Minority shareholders, mystified and affronted by the April 26 initiative, got going with a series of class-action lawsuits. Charging that Lyon's going astray of fiduciary responsibility to shareholders (not just majority holders), they feel there should be more in it for them. They may be right: Shares have traded at an average of $8 to $9 over the bid price since Lyon made his offer. The market “doesn't believe the price that was offered is fair,” says Tony Avila, managing director of home building, real estate, and lodging for JMP Securities. “All builder stocks are running up like crazy, so it's going to put pressure on this deal and pressure on William Lyon if they want to get this done.”
In May, William Lyon Homes' board of directors formed an independent special committee consisting of legal counsel and investment advisers (Credit Suisse First Boston) to establish an acceptable share purchase price. As it carries out due diligence, the special committee's access to company financials—including those the General used to valuate the company's publicly held shares—is complete.
So after 50 years in home building, Lyon finds himself in regulatory agency cross hairs, battling lawsuits, and fodder for message board and cocktail party chatter. His son and Lyon's legal and financial advisers simply await further orders to strike.
WHY GO PRIVATE? Public companies occasionally revert to being privately held, frequently when a single shareholder wields disproportionate control of the company's common shares. Hardly ever, though, does the move occur without question as to the particular advantages gained: “Being a public company adds credibility,” according to First Home Builders of Florida CFO Jamie Pirrello, who has worked in both public and private home building companies. “It means that you have size; you are taken seriously.”

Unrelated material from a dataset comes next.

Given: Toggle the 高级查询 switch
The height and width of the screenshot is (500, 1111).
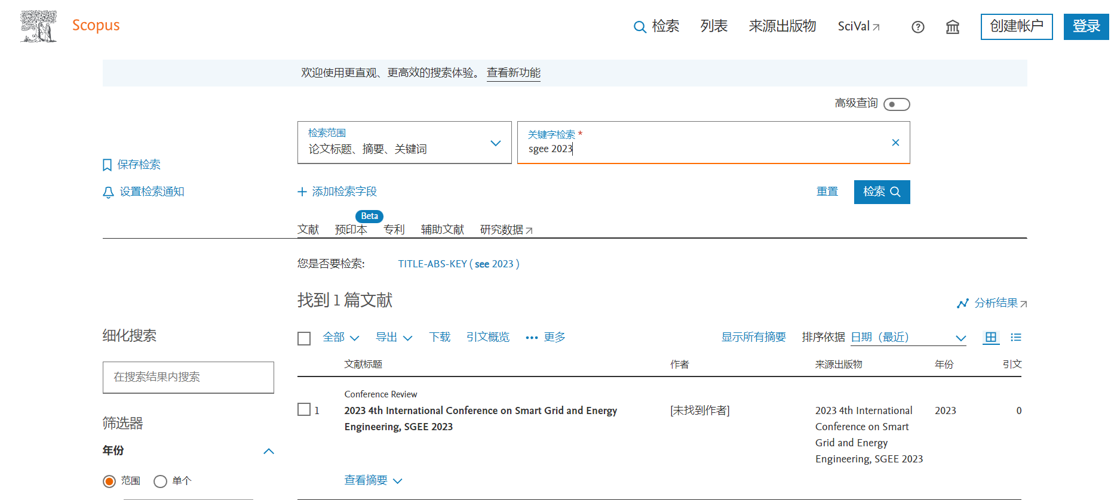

In William Lyon Homes' case, the reasoning for the General's strategy is a conundrum to outsiders. Likely, a variety of factors—ranging possibly from the chronically low valuation Wall Street has awarded company shares, to the onerousness of new federal accounting rules, to some X factor of future value the Lyons perceive in the assets, to some arcane estate planning advice—add up to a rationale. The fact that Lyon, his board of directors, and the team in the executive offices won't address questions adds to speculation that swirls around the company. “We just can't comment on any of that,” says president Wade Cable.

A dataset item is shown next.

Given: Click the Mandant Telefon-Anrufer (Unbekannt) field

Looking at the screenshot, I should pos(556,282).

Certainly, there's financial logic to consider. “Obviously, General Lyon and his family think this business is cheap, and there is financial return from this investment that outweighs any negatives arising from not having public equity,” notes a financial source who asked not to be named.
Also, the specter of mounting costs and mind-numbing details associated with the Sarbanes-Oxley Act of 2002 (SOX) has public companies' financial executives' heads spinning in other industries. “Congress went overboard,” says Avila. “They were extremely reactionary, and [SOX] disincentivizes a lot of great people to either have a public company or have any interaction with a public company.”